WHAT YOU NEED TO DO: Pictures aside, the output must consist of the lines from the one containing "You are a GUI" through the end of the data, reproduced exactly.

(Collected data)
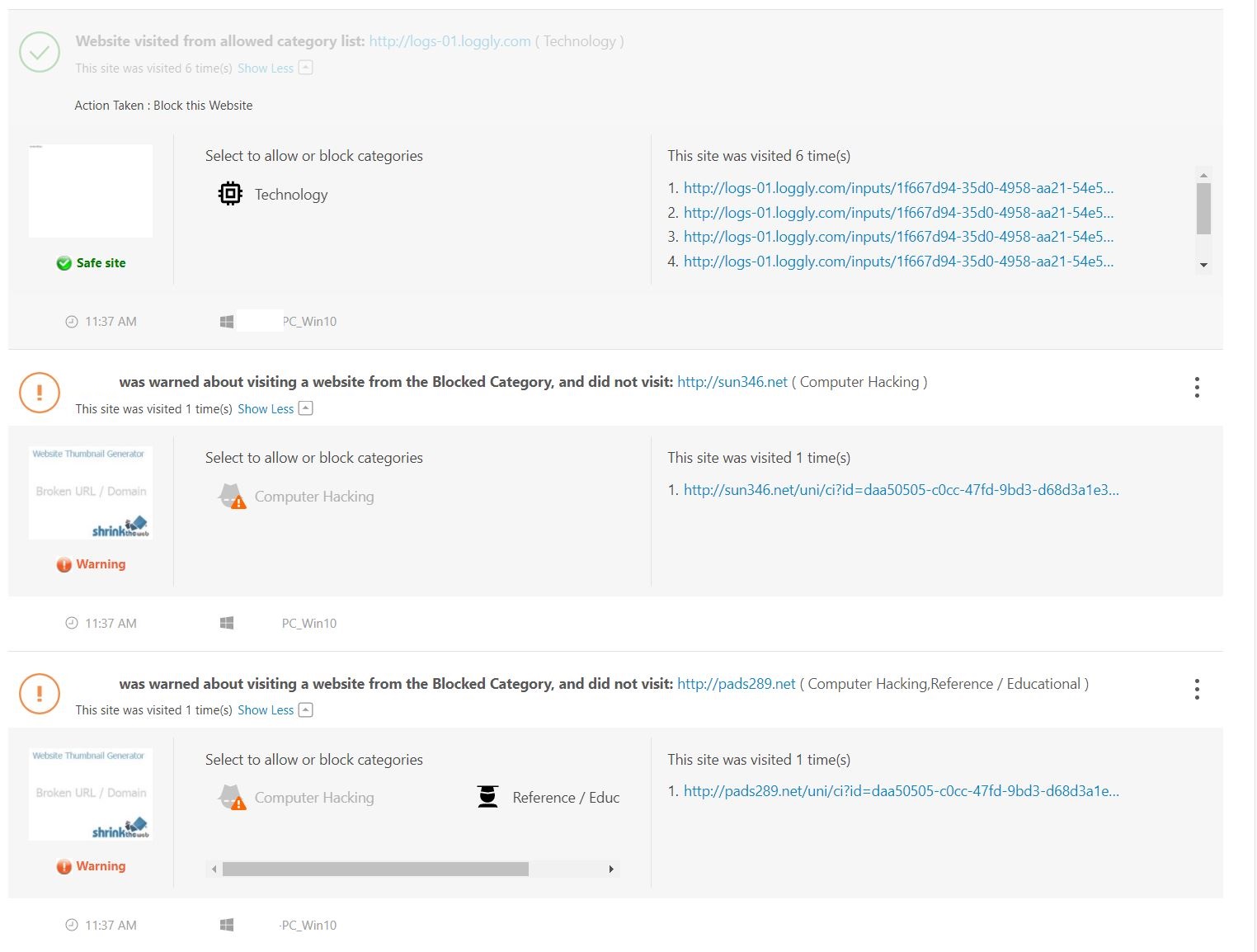Open the http://pads289.net header link
The image size is (1257, 952).
click(736, 684)
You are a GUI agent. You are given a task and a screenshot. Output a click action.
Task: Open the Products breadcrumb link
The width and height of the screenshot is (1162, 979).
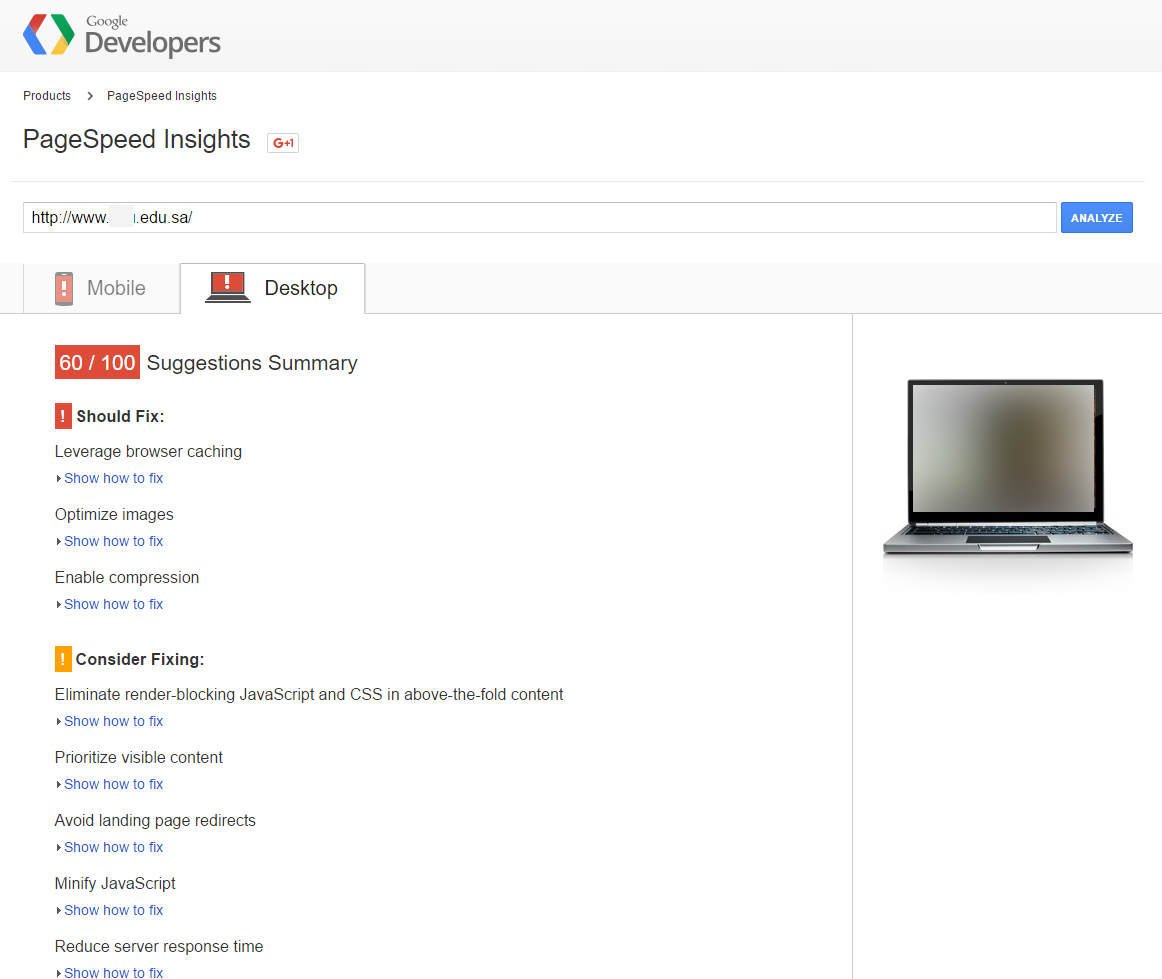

SOLUTION:
You are a GUI agent. You are given a task and a screenshot. Output a click action.
Task: Open the Products breadcrumb link
The width and height of the screenshot is (1162, 979).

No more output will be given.